I had to work my way around the fog until it burned off after noon.

Fortunately the next day was marginal weather and I spent it backing up data and sorting gear.  I decided to head back to Fairbanks on the next day, unless we got some perfect weather.  I had just put 100 hours on the airplane in less than 2 weeks and it needed a little TLC that was much easier to give in Fairbanks, as did I.  And I head amazingly reach my goal of getting within a day’s work.  To truly complete the project, I needed to do a more in depth processing of the data to figure out whether there were any gaps I missed, and that is a process much easier to do in an office than a tent.  So I sorted and packed and prepped and chatted and caught up on sleep.

Thursday the 26th did not turn out to be a perfect day, but it seemed like I might be able to sneak a few hours of mapping in before heading home by launching before 6AM.  I tested the system just after take-off like I normally do and all seemed fine, but by the time I reached the Canning River my photos were just a ball of blur.  I’m not sure if it was the small squall I flew through or some condensation inside the belly, but I had to turn around and land and clean the glass.  By the time I got going again and avoided the squalls this time, it appeared that my area was under some dark clouds that threatened rain.  Plus it was starting to get late in the morning and I had a serious case of get-home-itis at this point.  So since I was down near the coast anyway I swung over the Pt Thompson to see how the seismic lines looked that I mapped about a month earlier.  Unfortunately they were still there, so I tried to map them by eye.  But you can read all about that here.

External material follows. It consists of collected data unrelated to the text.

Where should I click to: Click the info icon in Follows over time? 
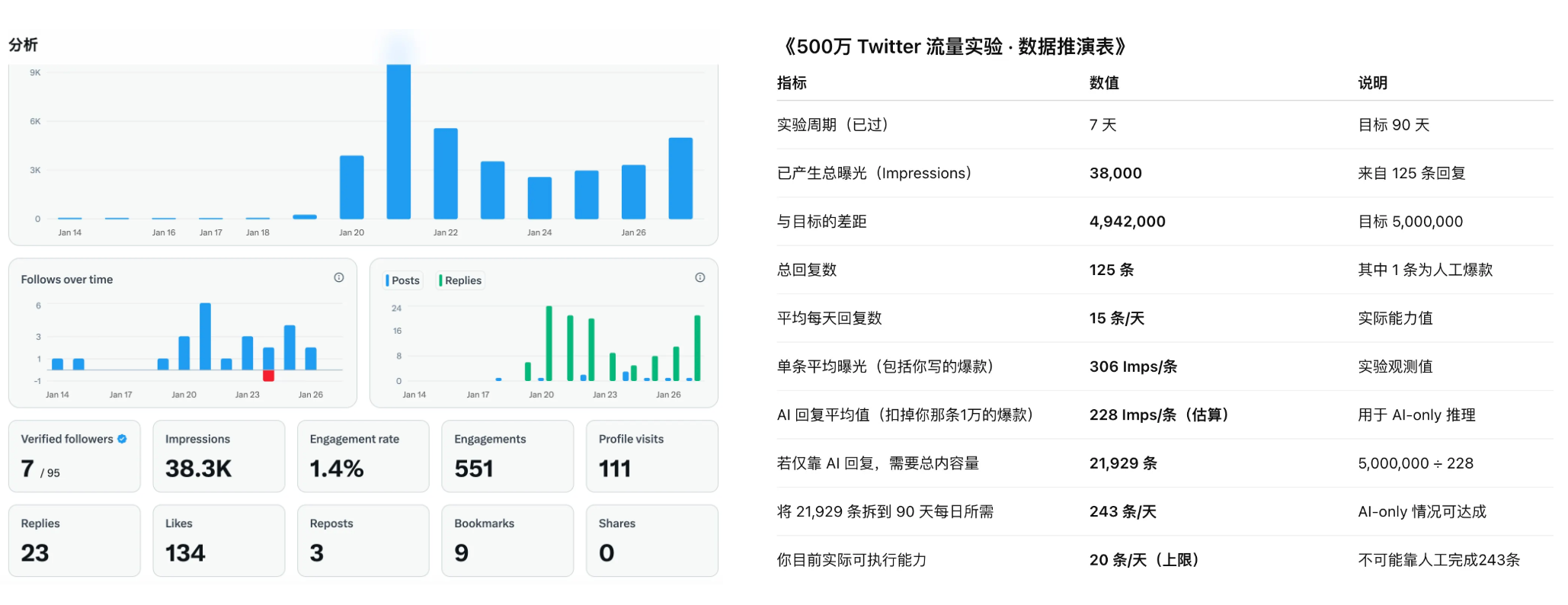[x=339, y=278]
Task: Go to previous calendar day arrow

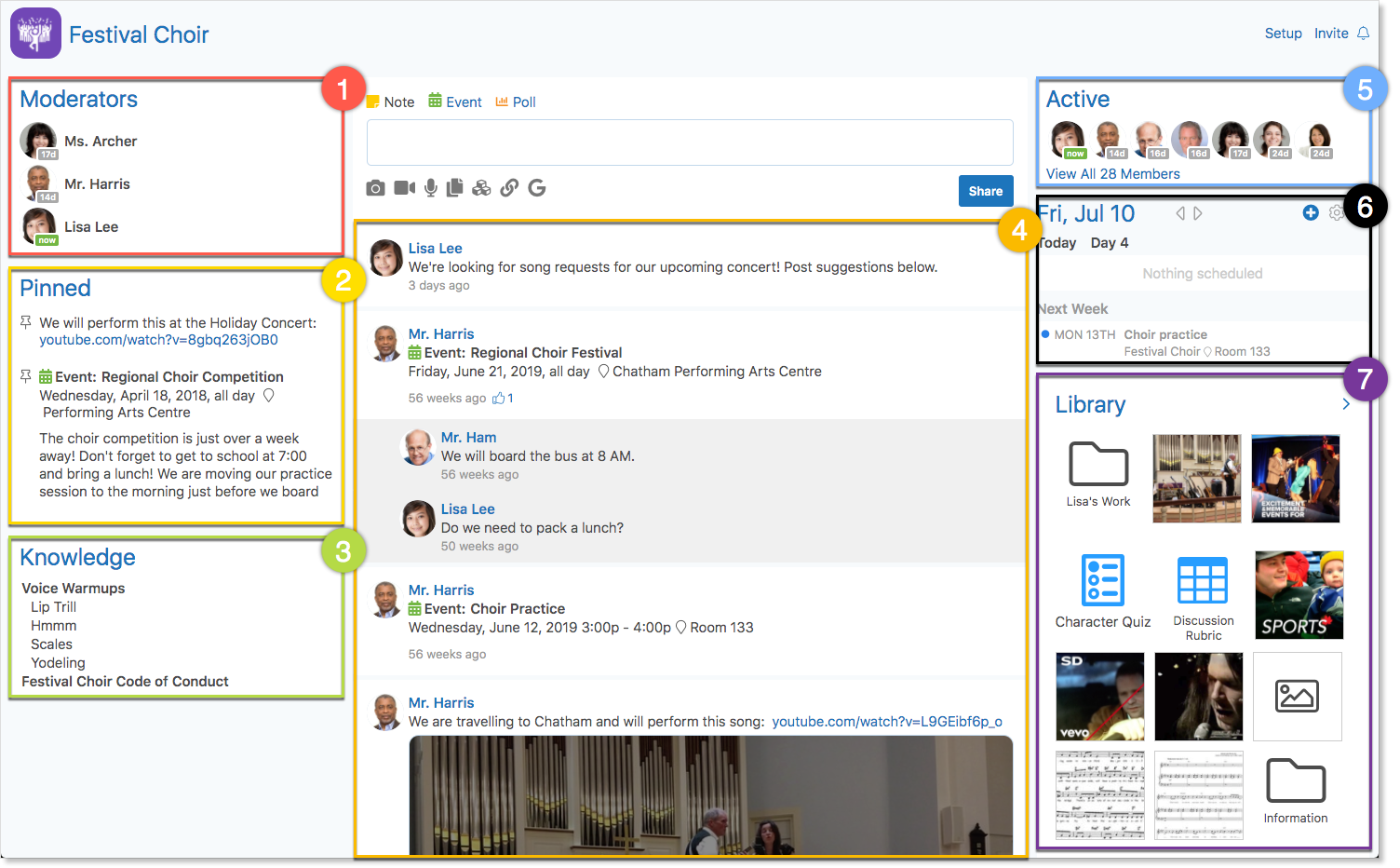Action: tap(1180, 213)
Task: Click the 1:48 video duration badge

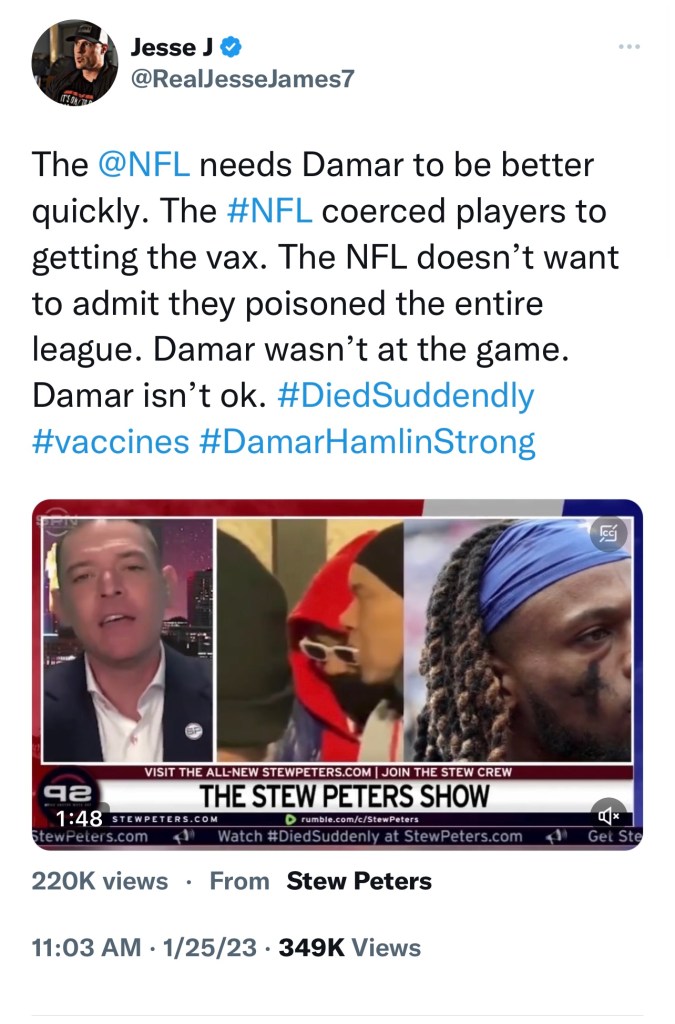Action: (x=78, y=818)
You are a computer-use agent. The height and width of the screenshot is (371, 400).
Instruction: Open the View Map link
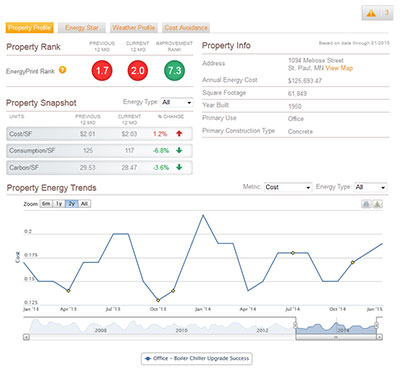tap(339, 68)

The coast was clear enough to do some mapping over the 2018 seismic survey lines, but the mountains weren’t as conducive — time to head home!

So overall it’s been a great month for this project.  I’ve got to switch gears for a while get my glacier field work in the mountains behind the 1002 done, but then I’ll be back to finish it off!  Below are some sample vertical photos, pulled somewhat at random, to give a sense of what the final result will look like; each non-cropped photo is about 1 km wide.  Everything feature you see in these photos will appear in the topography.

 

This is a 100% crop of the previous image.


This is a 100% crop of the previous image.


This is a 300% crop from the original.


This is a 100% crop of the previous image.  The resulting map will include tussock topography here.